# Crazy Function for Arc Length!

1. Jan 23, 2008

### jen333

Hi! Here's my question on finding arc length. If I've taken the derivative correctly, is there anyway I can simplify it before putting it into the arc length formula?

1. The problem statement, all variables and given/known data
Find the arc length where 0$$\leq$$x$$\leq$$2
y=(x$$^{3}$$/3)+x$$^{2}$$+x+1/(4x+4)

2. Relevant equations
L=$$\int$$ds=$$\sqrt{1+(dy/dx)^{2}}$$

3. The attempt at a solution
I've only taken the derivative so far:
(dy/dx)=x$$^{2}$$+2x+1-4(4x+4)$$^{-2}$$
=(x+1)$$^{2}$$-4(4x+4)$$^{-2}$$

I tried expanding the equation, but that only makes it more complex.

I know to find the arc length I need to square the derivative and place it in the formula (and possibly using substitution), but I'm just wondering how I can simplify the above equation to make it easier to square and calculate!

Last edited: Jan 23, 2008
2. Jan 24, 2008

### Gib Z

Polynomial division!! =]

3. Jan 24, 2008

### Defennder

Yeah you should get this if you do the polynomial division correctly:

$$\int_0^2 (x+1)^2 + \frac{1}{4(x+1)^4} dx$$.
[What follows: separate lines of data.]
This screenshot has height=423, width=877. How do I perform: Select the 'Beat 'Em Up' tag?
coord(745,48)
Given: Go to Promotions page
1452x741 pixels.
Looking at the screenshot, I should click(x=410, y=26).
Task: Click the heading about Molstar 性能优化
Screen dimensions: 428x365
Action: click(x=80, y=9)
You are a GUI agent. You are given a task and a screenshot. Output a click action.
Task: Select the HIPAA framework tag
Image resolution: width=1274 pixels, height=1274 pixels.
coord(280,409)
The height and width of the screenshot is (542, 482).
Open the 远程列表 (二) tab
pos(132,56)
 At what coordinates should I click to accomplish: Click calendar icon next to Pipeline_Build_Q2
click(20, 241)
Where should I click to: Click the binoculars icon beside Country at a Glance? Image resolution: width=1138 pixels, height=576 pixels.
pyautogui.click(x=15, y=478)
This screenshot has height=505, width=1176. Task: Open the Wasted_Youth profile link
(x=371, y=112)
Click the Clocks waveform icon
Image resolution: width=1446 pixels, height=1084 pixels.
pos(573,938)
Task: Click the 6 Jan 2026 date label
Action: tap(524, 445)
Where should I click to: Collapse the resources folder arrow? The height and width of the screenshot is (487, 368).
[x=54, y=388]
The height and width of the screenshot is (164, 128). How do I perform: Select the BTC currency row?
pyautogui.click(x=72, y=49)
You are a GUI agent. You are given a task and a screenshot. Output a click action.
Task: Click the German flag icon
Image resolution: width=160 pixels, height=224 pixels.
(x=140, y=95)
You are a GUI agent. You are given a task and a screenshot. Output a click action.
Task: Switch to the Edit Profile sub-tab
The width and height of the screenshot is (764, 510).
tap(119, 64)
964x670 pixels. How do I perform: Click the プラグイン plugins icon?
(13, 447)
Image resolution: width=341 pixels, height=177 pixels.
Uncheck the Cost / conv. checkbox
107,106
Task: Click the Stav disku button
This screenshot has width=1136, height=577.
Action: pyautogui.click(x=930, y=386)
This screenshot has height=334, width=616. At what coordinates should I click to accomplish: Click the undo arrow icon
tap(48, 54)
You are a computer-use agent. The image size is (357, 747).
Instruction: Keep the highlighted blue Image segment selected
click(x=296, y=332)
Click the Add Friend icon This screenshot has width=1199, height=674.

To make things easier, denote (x+1) by A or some other letter, then it'll look easier.

EDIT: Fixed error

Last edited: Jan 24, 2008
4. Jan 24, 2008

### HallsofIvy

Staff Emeritus
I would look at it like this:
$$y'= x^2+ 2x+ 1- \frac{4}{(4x+ 4)^2}= x^2+ 2x+ 1- \frac{1}{4(x+1)^2}$$
$$= (x+ 1)^2- \left(\frac{1}{2(x+1)}\right)^2$$
so
$$(y')^2= (x+1)^4- 1/2+ \left(\frac{1}{2(x+1)}\right)^4$$
$$(y')^2+ 1= (x+1)^4+ 1/2+ \left(\frac{1}{2(x+1)}\right)^4$$
$$= \left((x+1)^2+ \left(\frac{1}{2(x+1)}\right)^2\right)^2$$
so that
$$\sqrt{(y')^2+ 1}= (x+1)^2+ \frac{1}{2(x+2)}$$

5. Jan 24, 2008

### Defennder

There's a small error here, the last term should read 1/4(x+1)^2 instead.